Rika, adalah gadis tomboy yang benar-benar tidak terlihat seperti Penyihir. Keberadaannya hanya akan membuat sakit kepala. Sosok itu akan langsung melarikan diri begitu tahu telah melakukan kesalahan. Setelah beberapa saat, dengan senyuman mengembang di bibirnya, ia akan membujuk Gurunya agar tidak mendapatkan hukuman atas kekacauan yang dibuat.
Sekarang, yang berdiri di hadapannya adalah … keturunan Rika.
Murid kecilnya yang paling nakal dan dimanja.

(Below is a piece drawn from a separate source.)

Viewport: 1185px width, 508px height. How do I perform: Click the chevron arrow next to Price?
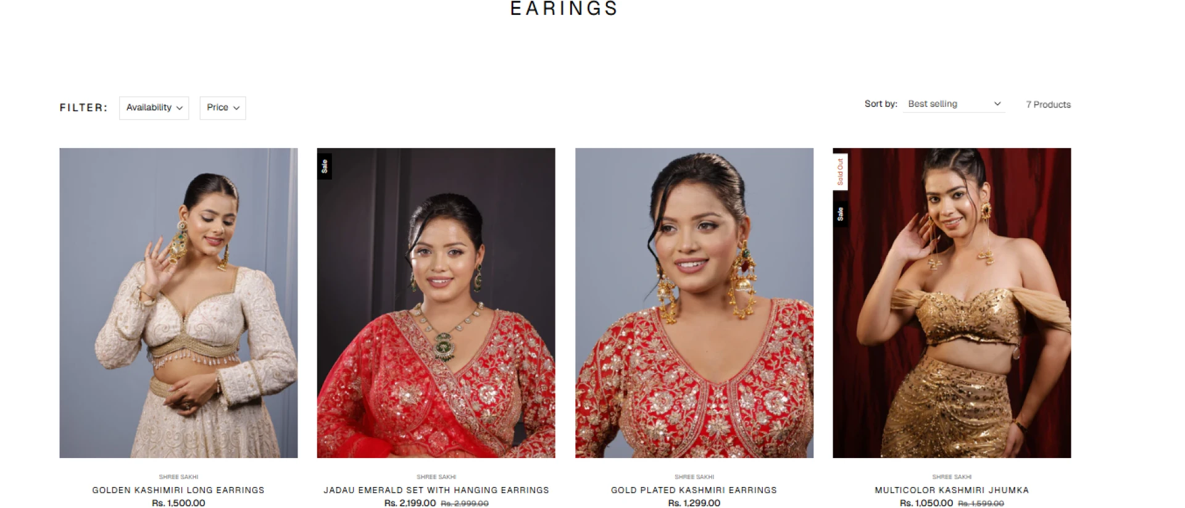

Sepasang netra biru menyendu. Kenangan tentang gadis berkuncir dengan senyuman secerah matahari itu muncul begitu saja. Membuat rindu yang terpendam, kembali mencekik perasaan. Namun Leo memeluk rasa sakit ini begitu saja. Bagaimanapun .. ia sudah memutuskan. Menerima semua kekecewaannya dan menghadapi waktu yang sekarang, akan mengubah dirinya.
"Namaku An Cosmos, Ras Naga."
Membuka tudung yang dikenakan, kini, kedua tamu tidak menyembunyikan rupa mereka. Sepasang netra emas dan biru menjadi fokus pertama Felix, sebelum akhirnya mendengar perkenalan yang dilakukan oleh pria jangkung yang memeluk seorang bocah lelaki.
"Dan dia putraku, An Leo," sepasang netra melirik singkat ke wajah rupawan tanpa ekspresi putranya. "Keturunan Penyihir Shappire."
Mereka telah sepakat. Leo, akan dikenal sebagai Keturunan Penyihir Shappire, bukan Penyihir Shappire itu sendiri. Akan aneh untuk keberadaan yang berusia ribuan tahun, mendadak muncul dalam wujud muda seperti ini. Spekulasi perihal keturunan sudah cukup membuat gempar, apa lagi bila ternyata Penyihir itu sendiri ternyata masih hidup? Leo tidak bisa membayangkan spekulasi kengerian semua orang akan dirinya.
Perhatian sepasang iris kelabu jatuh kepada remaja seputih pualam yang seindah boneka porselen. Sosok itu mungil, dengan kedua tangan yang memeluk leher Ayahnya. Dengan helai kelabu yang membingkai wajah yang masih memiliki lemak bayi, remaja itu terlihat sangat manja.
Sosok yang dikatakan sebagai Keturunan Penyihir Shappire ini jelas bukan ras Naga sama seperti Ayahnya, jadi ada kemungkinan bahwa sosok ini mengikuti Ibunya, atau bisa jadi … adalah ras campuran? Felix tidak mau mencari tahu. Bagaimanapun, ia cukup bijaksana untuk tidak menanyakan hal sensitif seperti itu. Sudah merupakan sebuah keberuntungan bahwa ia bisa bertemu dengan keturunan Penyihir Shappire, bukan?
"Senang bisa melihat Anda, Tuan An, Tuan Muda An," Felix tersenyum lembut, mengangguk kepada keduanya. Lalu, sepasang iris kembali jatuh kepada remaja yang digendong. "Apakah Tuan Muda An merasa tidak nyaman? Ah … apakah ingin beristirahat dulu? Melakukan Teleportasi memang kerap membuat pusing dan mual, tetapi ini adalah satu-satunya cara tercepat untuk sampai."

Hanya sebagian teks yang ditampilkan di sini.